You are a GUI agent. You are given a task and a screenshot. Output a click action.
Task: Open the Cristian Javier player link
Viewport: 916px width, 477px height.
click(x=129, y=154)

####################

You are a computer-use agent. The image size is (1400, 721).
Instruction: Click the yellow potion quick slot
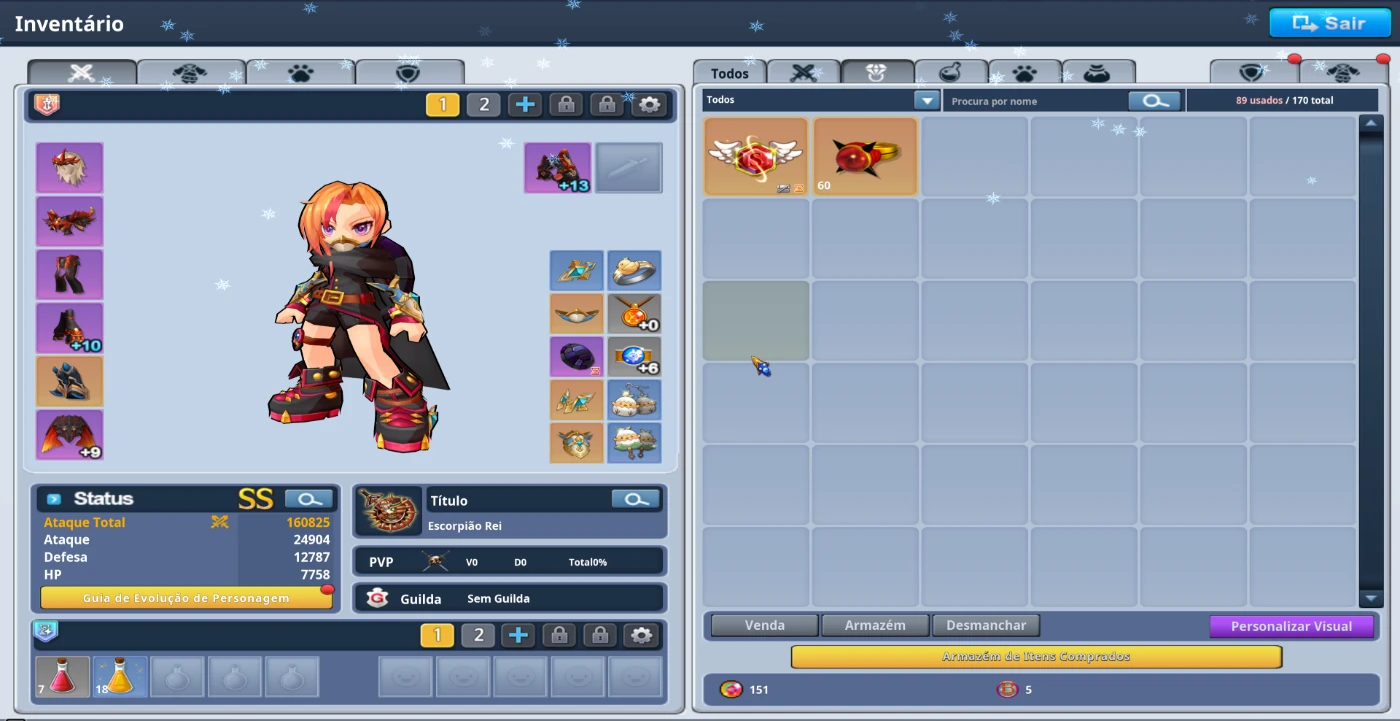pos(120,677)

####################

* _ABOUT THIS EXERCISE_:
Select every line of the records holding the string "agent".

* _EXERCISE OUTPUT_:
You are a GUI agent. You are given a task and a screenshot. Output a click action.
You are a computer-use agent. The image size is (1400, 721).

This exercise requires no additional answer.